枸杞LmP5CS基因的克隆及表达分析

目的:为进一步研究枸杞抗逆境胁迫的机制,并为转基因育种,提供理论依据。提高农作物的抗逆性提供优质的基因资源。方法:提选取盐胁迫后脯氨酸含量变化较大的耐盐植物枸杞为材料,用1.5%NaCl处理后,提取枸杞叶片总RNA,利用 RT-PCR 及3' RACE方法克隆获得吡咯啉-5-羧酸合成酶(delta 1-pyrroline-5-carboxylate synthetase,P5CS)基因的全长cDNA,命名为LmP5CS,构建pH7m24GW,3rc-LmP5CS植物表达载体。结果:LmP5CS基因的ORF长2 154 bp,编码1个等电点为6.07、分子量为 77.5kDa、由717个氨基酸组成的蛋白。枸杞在200 mmol/L NaCl 盐胁迫下, LmP5CS基因表达量随处理时间,有先升高后降低的趋势,9h基因表达量最高,脯氨酸含量变化与之一致。结论:LmP5CS基因在盐胁迫下脯氨酸含量的变化中起关键作用。
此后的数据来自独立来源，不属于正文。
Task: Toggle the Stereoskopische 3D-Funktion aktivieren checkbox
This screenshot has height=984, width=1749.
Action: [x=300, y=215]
Cloning and Expression Analysis of LmP5CS Gene from Lycium chinense Miller

Proline is the important osmotic regulation substances in plants and plays a critical role in improving the stress tolerance of plants. The materials is Lycium chinense Miller,which proline content changes significantly after salt stress. After 1.5% NaCl stress, full length cDNA sequence of a putative Δ1-pyrroline-5-carboxylate synthase gene(P5CS)was cloned from Lycium chinense Miller leaves using RT-PCR and 3’rapid amplification of cDNA ends(RACE),named LmP5CS, and construct expression vector pH7m24GW,3rc -LmP5CS. Sequence analysis showed that the complete open reading frame (ORF) of this gene is 2154 bp, encoding for a protein of 717 amino acids with an isoelectric point of 6.07 and a molecular weight of 77.5 kDa.After 200 mmol/L NaCl stress, protein expression level increased at first and decreased subsequently, proline content changed in accordance with that. The semi-quantitative PCR result suggests that LmP5CS plays an important role in proline content change responses to salt stress.